_PROBLEM TO WORK ON_
In the listing that follows, how many lines have the word "each" in them? Give only the number.

_INPUT RECORDS_
════════════════════
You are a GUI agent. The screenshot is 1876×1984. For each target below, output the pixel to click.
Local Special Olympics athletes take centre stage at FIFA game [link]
════════════════════
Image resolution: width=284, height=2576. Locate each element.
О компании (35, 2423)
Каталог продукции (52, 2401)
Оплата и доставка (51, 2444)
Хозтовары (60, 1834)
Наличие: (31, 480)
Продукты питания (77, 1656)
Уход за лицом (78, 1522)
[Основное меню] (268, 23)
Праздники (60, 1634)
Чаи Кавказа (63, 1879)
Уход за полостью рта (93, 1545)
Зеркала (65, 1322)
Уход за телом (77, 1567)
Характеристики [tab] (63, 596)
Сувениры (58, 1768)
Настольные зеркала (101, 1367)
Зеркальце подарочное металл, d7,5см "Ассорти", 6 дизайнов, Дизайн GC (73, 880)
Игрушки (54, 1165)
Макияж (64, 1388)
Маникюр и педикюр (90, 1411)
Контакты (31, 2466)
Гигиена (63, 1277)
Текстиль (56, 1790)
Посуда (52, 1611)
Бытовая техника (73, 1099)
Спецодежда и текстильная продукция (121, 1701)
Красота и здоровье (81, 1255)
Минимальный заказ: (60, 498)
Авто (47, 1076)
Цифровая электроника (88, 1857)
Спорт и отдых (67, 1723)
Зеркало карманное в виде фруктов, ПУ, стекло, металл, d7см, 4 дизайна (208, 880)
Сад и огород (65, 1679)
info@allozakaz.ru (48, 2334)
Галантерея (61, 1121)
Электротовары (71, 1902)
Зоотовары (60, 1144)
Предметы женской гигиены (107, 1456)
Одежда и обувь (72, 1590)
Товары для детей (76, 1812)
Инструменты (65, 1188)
════════════════════
_SOLUTION TO THE EXERCISE_
2